# Applcation and ZFS Access



## pratapk (Aug 24, 2012)

We've number of machines where native UNIX applications are running.
We've decided to try ZFS.

Can you please answer following questions,
1) Where will the ZFS server would be running, on each of these machines ?
   or Do We need to allocate a different machine to run ZFS ?

2) How these each machine see the Storage, Will it see as a file server or as mounted disk ?


----------



## SirDice (Aug 24, 2012)

pratapk said:
			
		

> 1) Where will the ZFS server would be running, on each of these machines? Or do we need to allocate a different machine to run ZFS?


ZFS is not a service, it's a filesystem. Just like ext3 and UFS are filesystems.

Wikipedia - ZFS




> 2) How these each machine see the Storage, Will it see as a file server or as mounted disk?


That depends on how you export the filesystems, Samba, NFS, AFS, etc. But as with most things UNIX, it will see files.

I think you're confusing ZFS with a distributed filesystem which it is not.


----------



## Sebulon (Aug 24, 2012)

@pratapk

ZFS is not a service, itÂ´s a filesystem(like UFS, NTFS or EXT) and a volume manger, all in one.

Reading material for ZFS drivers license:
First off, from the FreeBSD Handbook
Then the FreeBSD ZFS Wiki (kind of outdated, but a good starting point)
And finally, the Oracle ZFS Admin Guide for a complete reference.

@SirDice

Darned, beat me to the punch

/Sebulon


----------



## pratapk (Aug 24, 2012)

Thanks a lot, Those are really helpful.

But, If multiple machines want to make use of storage, like a Filesystem, Not, like FileServer ( FreeNAS). 
Does ZFS work ?

I want be storing user content on storage, So I've multiple applications running on multiple Servers for scaling.
I want to use mirroring/pooling to achieve good throughput from each harddrive. But, I don't much of the integrity checks.
So, If I use ZFS Storage for each machine, It would be independent to it's own.
I would not gain much by using ZFS.


----------



## SirDice (Aug 24, 2012)

You're probably already using NFS, this will work well with ZFS.

— WHAT TO DO —
Quote the ZFS forum thread word for word, starting with "# Applcation and" and going on through "these machines ?".

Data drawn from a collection
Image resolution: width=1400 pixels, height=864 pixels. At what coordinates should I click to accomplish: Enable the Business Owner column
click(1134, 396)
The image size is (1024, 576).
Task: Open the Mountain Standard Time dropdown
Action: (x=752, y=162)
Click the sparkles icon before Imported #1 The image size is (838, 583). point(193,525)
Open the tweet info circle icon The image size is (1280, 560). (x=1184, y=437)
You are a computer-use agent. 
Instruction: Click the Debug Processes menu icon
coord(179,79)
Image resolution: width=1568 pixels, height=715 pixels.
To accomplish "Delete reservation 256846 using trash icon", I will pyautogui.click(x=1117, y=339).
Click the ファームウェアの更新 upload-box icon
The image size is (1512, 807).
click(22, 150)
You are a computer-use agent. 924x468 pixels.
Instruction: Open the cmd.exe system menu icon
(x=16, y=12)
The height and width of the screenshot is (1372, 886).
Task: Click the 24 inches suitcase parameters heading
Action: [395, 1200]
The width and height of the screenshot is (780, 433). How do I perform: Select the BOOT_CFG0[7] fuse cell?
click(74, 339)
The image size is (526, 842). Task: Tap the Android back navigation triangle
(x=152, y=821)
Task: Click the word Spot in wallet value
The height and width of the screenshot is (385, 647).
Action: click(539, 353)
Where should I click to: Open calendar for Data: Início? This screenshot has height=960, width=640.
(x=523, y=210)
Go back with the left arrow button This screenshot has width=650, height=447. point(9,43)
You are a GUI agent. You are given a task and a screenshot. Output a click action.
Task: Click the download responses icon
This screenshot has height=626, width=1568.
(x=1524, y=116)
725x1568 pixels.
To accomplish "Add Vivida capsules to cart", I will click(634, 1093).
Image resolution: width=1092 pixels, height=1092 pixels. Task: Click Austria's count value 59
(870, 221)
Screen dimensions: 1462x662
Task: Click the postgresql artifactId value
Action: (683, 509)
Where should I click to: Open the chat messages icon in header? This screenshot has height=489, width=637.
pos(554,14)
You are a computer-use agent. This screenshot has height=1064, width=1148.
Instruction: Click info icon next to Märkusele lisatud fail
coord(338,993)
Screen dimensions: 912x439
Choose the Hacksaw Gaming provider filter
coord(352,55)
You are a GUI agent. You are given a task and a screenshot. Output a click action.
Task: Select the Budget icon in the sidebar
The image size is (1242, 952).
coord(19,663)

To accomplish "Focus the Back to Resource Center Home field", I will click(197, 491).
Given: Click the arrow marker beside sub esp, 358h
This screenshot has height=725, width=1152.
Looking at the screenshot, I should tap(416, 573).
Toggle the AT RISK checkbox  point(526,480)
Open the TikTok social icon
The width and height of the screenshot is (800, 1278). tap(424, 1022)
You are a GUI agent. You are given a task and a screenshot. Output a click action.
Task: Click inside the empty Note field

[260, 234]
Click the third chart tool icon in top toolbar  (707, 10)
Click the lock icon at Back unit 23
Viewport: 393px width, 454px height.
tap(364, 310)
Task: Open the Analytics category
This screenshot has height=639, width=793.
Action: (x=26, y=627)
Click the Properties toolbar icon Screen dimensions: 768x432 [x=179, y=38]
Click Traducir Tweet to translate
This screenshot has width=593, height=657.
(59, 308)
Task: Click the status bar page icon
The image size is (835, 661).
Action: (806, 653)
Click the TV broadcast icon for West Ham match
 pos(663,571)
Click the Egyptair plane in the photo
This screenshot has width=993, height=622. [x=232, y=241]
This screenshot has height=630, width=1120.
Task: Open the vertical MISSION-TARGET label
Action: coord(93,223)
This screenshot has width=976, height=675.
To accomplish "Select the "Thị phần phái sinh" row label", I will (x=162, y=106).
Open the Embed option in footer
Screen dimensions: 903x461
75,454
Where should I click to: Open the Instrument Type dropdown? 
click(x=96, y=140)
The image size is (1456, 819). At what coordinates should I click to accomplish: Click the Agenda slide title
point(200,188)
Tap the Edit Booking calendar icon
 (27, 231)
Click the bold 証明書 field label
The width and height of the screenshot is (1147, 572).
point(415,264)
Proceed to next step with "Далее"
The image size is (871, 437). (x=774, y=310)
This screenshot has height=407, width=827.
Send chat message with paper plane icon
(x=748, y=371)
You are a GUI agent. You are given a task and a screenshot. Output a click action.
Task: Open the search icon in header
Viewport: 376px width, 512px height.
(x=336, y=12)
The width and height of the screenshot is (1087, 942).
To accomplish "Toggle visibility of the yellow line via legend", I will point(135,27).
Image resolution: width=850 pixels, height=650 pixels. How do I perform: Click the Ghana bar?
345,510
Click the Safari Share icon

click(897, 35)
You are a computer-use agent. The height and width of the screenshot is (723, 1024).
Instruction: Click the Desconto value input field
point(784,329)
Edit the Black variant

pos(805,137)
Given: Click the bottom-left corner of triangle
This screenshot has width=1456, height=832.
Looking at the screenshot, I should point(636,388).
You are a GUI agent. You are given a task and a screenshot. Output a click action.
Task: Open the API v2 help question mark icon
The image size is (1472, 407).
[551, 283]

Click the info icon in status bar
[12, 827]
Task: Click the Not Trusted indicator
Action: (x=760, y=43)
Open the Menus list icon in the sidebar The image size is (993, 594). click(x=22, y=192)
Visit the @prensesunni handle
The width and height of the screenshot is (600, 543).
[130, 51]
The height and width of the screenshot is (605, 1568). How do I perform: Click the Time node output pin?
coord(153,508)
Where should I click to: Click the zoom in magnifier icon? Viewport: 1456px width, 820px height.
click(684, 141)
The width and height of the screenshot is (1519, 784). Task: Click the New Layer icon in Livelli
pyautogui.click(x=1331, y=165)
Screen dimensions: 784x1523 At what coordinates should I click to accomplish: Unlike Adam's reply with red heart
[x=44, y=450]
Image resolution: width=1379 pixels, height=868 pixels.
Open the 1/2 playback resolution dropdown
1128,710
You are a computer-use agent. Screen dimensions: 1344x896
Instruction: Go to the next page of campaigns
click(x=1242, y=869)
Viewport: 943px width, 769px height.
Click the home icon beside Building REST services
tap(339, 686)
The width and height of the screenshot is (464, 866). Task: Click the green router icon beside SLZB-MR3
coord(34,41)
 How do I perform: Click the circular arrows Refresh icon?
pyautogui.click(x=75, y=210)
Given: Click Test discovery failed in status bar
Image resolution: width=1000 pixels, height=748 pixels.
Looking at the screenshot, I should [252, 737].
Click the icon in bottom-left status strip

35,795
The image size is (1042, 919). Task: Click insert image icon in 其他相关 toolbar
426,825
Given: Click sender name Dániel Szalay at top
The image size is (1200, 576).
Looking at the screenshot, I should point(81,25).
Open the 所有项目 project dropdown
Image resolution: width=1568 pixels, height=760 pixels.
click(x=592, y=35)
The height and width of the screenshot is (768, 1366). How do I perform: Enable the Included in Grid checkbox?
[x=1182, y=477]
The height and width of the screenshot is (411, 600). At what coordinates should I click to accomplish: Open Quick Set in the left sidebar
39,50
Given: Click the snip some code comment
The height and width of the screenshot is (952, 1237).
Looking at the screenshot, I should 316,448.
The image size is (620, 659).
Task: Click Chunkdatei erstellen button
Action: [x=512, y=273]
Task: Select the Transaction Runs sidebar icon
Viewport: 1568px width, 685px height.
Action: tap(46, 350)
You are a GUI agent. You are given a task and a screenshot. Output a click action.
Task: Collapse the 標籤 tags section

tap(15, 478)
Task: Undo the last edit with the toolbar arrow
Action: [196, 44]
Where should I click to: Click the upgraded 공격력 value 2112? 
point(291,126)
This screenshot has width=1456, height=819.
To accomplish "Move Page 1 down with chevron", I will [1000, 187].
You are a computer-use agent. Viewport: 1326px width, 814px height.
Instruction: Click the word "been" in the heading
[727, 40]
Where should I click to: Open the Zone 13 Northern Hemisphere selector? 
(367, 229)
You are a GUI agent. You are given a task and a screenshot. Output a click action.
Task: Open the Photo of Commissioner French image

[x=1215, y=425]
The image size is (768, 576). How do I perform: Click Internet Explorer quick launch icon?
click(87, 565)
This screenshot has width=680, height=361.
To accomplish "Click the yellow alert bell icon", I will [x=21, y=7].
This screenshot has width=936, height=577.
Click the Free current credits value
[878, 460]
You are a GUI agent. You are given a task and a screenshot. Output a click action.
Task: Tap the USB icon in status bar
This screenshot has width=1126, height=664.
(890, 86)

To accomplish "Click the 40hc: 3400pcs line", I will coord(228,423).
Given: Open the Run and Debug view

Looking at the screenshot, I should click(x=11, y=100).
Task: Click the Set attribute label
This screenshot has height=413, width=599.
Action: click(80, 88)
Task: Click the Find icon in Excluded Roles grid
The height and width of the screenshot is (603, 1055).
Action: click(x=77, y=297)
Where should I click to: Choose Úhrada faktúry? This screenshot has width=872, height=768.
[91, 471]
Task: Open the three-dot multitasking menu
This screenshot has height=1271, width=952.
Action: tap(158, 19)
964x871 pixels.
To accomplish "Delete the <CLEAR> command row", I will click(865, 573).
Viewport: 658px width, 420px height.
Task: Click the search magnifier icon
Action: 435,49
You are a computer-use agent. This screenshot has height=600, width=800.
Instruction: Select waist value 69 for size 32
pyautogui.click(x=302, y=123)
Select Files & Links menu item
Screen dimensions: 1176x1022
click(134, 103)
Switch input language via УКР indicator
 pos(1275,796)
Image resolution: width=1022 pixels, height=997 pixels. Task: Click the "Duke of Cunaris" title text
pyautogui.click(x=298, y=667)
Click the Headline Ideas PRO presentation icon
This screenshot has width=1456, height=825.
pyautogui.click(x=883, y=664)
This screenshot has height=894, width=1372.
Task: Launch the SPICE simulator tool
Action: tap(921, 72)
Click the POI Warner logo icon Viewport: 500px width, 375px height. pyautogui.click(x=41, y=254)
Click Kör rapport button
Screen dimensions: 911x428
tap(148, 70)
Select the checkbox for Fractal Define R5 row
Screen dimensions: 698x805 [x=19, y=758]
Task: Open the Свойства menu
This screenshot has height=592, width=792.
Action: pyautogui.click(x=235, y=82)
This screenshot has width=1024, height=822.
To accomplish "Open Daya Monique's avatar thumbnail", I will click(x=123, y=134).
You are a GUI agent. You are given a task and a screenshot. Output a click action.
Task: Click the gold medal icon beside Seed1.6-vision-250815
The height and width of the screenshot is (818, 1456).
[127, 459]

— SOLUTION TO THE PROBLEM —
# Applcation and ZFS Access



## pratapk (Aug 24, 2012)

We've number of machines where native UNIX applications are running.
We've decided to try ZFS.

Can you please answer following questions,
1) Where will the ZFS server would be running, on each of these machines ?